Standard phishing attacks are broad attacks that use general email messages to carry out the attacks. Standard phishing attacks aren’t personalized: they use very common themes or lures in a generalized way in conjunction with a large enough pool of targets. The idea is that by chance some percentage of the phishing emails will look legitimate enough to the recipient to be successful.

Basically, standard phishing attacks rely on the law of averages for its success. As such, it’s a suitable tactic when an attacker cares less about who falls for it than how many fall for it.

A good example of a generalized phishing campaign is the Blank Slate Campaign we wrote about in March 2017. This attack campaign was so generalized that the attackers didn’t even bother with any theme or lure: they simply sent blank messages with malicious attachments for the recipient to open.

Spear phishing is a more refined and focused version of phishing. Instead of using generalized themes or lures, spear phishing uses themes or lures that are in some way relevant or appropriate for the target recipient. For example, a spear phishing attack could use email messages about military exercises sent to military or government targets like we saw with our recent research into CMSTAR Trojan attacks. Because the malicious email has a context for the target, he or she is more likely to trust it and open the email message and any attachments.

Spear phishing focuses on the quality of the theme and lure where standard phishing focuses on quantity. Spear phishing is a suitable tactic when an attacker cares about who falls for it. Where a phishing attack campaign may send malicious emails out to thousands or tens of thousands of targets, a spear phishing campaign my send out just one malicious email to one target. Sometimes, when that target is a high-value target this attack can also be referred to as ‘Whaling”.

In our new research, our Unit 42 research team has found an attack that takes the refining of spear phishing one step further. Rather than simply using a theme or lure that is relevant to the target, the attackers behind these attacks use an email conversation that’s in progress to carry out their attack.

You can see an image of how this works below in Figure 1.

FreeMilk_1

Figure 1 Conversation Hijacking to Deliver Malware

How this works is that two users, Alice (A) and Bob (B) are carrying on an email conversation. A shown in the top figure, an attacker, Charlie (C), carries out an attack that enables him to gain complete control of Alice’s email account, most likely through some form of credential theft. Once Charlie has access to Alice’s email account, he then finds email conversations between Alice and Bob, his ultimate target. When he finds one that is still in progress, he crafts a malicious attack email that seems to be relevant to the ongoing email conversation and sends it to Bob as shown in the bottom figure. If Charlie was successful in crafting the attack email to seem legitimate enough, Bob will open the email and any attachments and the attack will succeed.

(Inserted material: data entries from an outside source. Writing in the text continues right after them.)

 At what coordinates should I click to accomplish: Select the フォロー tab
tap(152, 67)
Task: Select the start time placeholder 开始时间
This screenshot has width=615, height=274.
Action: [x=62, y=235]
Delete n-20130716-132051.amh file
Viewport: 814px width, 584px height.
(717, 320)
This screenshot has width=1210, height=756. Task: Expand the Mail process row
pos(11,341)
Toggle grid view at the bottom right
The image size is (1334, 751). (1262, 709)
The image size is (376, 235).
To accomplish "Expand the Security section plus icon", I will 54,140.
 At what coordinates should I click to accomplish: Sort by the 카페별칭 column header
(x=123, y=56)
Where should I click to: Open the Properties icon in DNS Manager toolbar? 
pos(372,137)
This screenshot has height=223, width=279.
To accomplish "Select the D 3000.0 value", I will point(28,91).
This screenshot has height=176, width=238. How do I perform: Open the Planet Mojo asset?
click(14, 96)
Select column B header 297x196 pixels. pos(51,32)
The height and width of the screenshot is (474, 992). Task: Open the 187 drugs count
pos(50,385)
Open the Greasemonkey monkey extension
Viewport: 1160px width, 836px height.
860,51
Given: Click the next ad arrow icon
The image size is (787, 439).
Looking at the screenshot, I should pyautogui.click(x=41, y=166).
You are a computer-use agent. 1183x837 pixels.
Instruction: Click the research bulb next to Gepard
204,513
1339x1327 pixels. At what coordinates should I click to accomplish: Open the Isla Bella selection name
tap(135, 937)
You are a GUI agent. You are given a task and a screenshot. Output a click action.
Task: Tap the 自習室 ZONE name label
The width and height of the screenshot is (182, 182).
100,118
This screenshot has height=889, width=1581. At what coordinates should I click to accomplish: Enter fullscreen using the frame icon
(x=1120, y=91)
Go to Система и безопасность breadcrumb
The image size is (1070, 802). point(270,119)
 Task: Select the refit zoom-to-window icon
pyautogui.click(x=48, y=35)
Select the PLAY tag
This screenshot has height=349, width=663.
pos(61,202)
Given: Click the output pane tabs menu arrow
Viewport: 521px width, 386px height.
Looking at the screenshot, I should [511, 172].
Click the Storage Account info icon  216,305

Unlike phishing or even general spear phishing, this is a highly sophisticated, labor intensive, focused attack. Carrying out a successful conversation hijacking spear phishing attack requires knowing someone that the ultimate target is communicating with, compromising that person’s account, identifying an ongoing email conversation with the ultimate target, crafting an email to appear part of that ongoing email conversation and finally sending it. Even then there’s no guarantee of success since the target may somehow recognize the attack or have sufficient prevention controls in place to prevent the attack from succeeding.

Given all those points, this isn’t an attack that many of us need to worry about. But those out there who are in positions that might make them a high value target do need to be concerned about this. Whether you’re on the board of directors for an organization, a CEO/CFO/CSO, entrusted with important military or political information, are a journalist, or an activist/dissident, this is a kind of attack that you could face. And like with all targeted attacks, you don’t have to be the ultimate target of the attack campaign to be a target: this is a tactic that can be used as part of a broader attack campaign. For example, if you are the executive assistant for a CEO, you could be the target of an attack like this (“Bob” in our scenario above) so that you in turn are used to carry out an attack (“Alice” in our scenario above) against your CEO (who then becomes “Bob” in our scenario above).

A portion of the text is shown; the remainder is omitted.